TCP Congestion Avoidance on Satellite Links
While some people spread misinformation others work hard to figure out how to make TCP work on exotic links with low bandwidth and one second RTT.
Ulrich Speidel published a highly interesting article on APNIC blog describing the challenges of satellite Internet access and the approach (network coded TCP) they took to avoid them.
What did they do?
They implemented an IP-layer coding mechanism on the layer-3 path that traversed the satellite link, effectively distributing every TCP packet across a number of transport packets (to minimize the effects of packet bursts on other TCP sessions) while also adding forward error correction to recover from reasonable packet loss rate without triggering TCP retransmissions.
VeloCloud demonstrated a similar solution at Networking Field Day 9 (video).
Couldn’t they just use QoS?
No. Similar to xDSL deployments they didn’t control the congestion point (the satellite uplink), which probably provided just a simple FIFO queue with tail drop (see also the blog post comments).

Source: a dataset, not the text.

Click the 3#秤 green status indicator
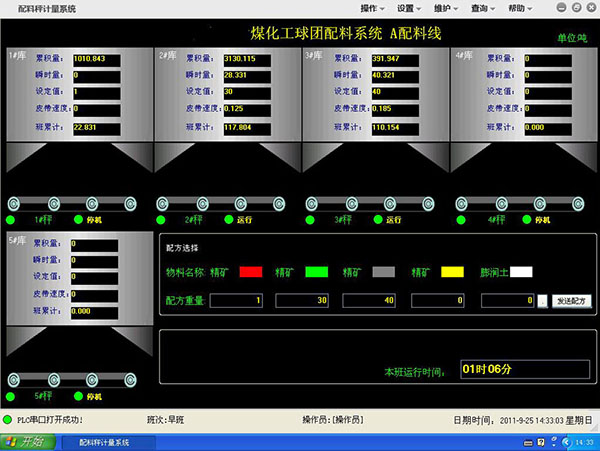This screenshot has height=451, width=600. click(x=311, y=219)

Couldn’t they use intelligent shaping?
No idea. Teclo Networks is using intelligent per-session shaping to improve TCP goodput on mobile networks (more details in Software Gone Wild Episode 25), but I don’t know enough to judge whether their approach would work in environment with very large TCP RTT. Have to ask Juho…
Can’t we just fix TCP?
Maybe. While academics claim their machine-generated congestion control algorithms increased TCP throughput by almost a factor of 2, I’m not aware of any production experience, particularly in harsh environment (mobile or satellite)… and there might be a slight difference between theory and practice.
Obviously, if I’m missing something, please write a comment. Thank you!

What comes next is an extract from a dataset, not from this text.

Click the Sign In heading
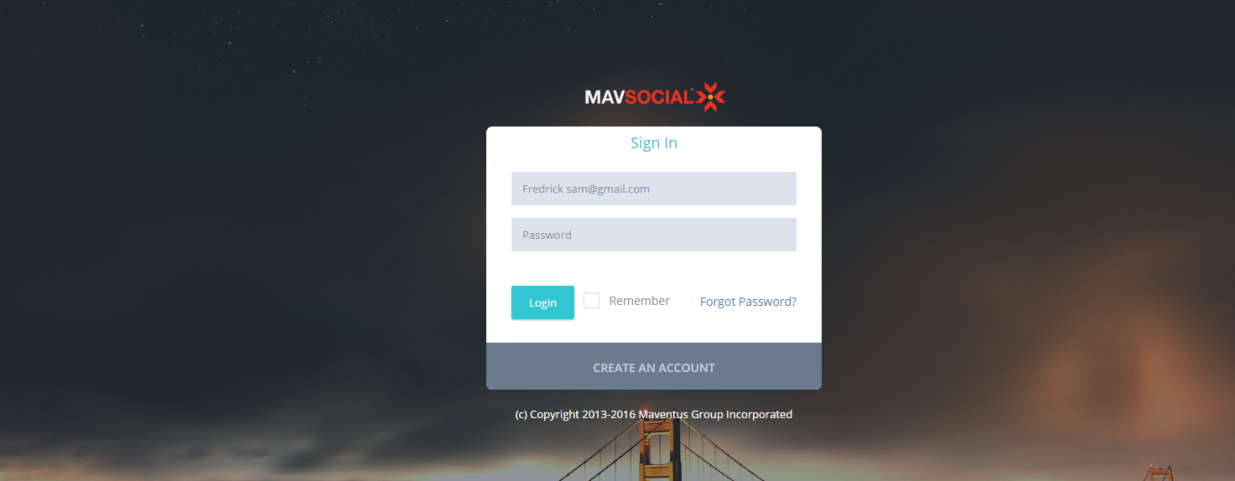The image size is (1235, 481). pos(653,143)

Interested in more information?
No, this is not my usual “here be webinars” blurb. Ulrich wrote a great follow-up article that’s another must-read.
=============
Couldn’t the results be just as well or better explained by a combination periodic weather fades and the possibility that the SATCOM link provider chose a modulation and coding scheme that is insufficiently robust for these fades? The additional coding added at the network layer shores up the insufficient link layer coding and reduces the residual packet loss rate during the fades to a level in which TCP throughput for the link can be maintained.

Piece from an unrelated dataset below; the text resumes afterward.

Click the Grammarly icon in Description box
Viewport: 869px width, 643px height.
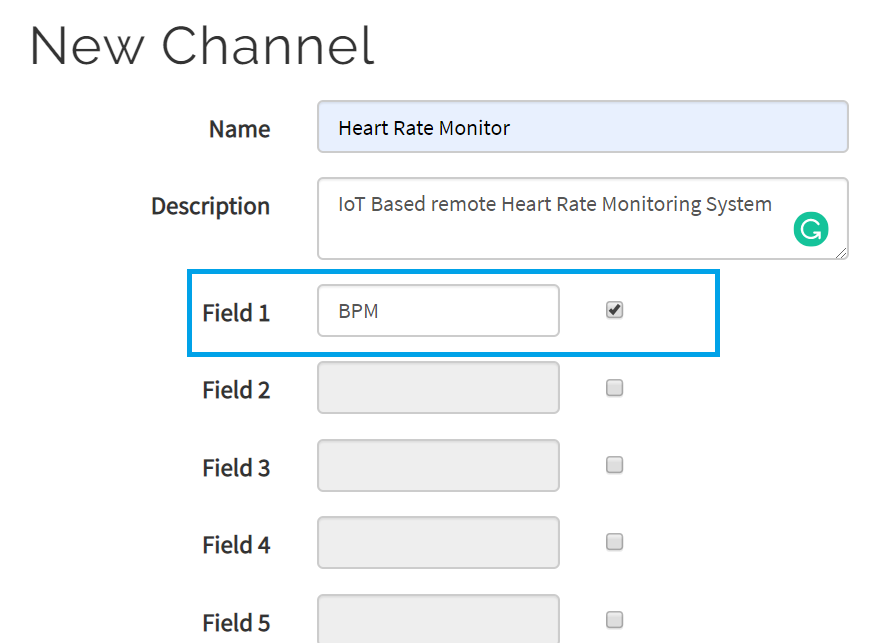click(811, 229)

If the problem were fades, queue oscillations wouldn’t likely be a significant part of the problem. The queues could be chronically underutilized because the TCP senders would be misinterpreting corruption loss as a sign of congestion, and slowing down unnecessarily, regardless of the queue levels.
And as noted in the comments in the original article, if the cause of the packet loss *were* congestion/queue oscillations, then the additional coding would be masking congestion signals. The article seems to assume that there is too much packet loss (and therefor congestion signals), and is preventing the TCP sessions from ramping up. But too little packet loss and congestion signal would still result in queue oscillation. The TCP sessions would keep ramping up until eventually there was enough packet loss that the network coding couldn’t mask it. The article doesn’t seem to explain why the network coding scheme they used got the level of packet loss right.
Again, sorry, but please set me right on what I’m missing.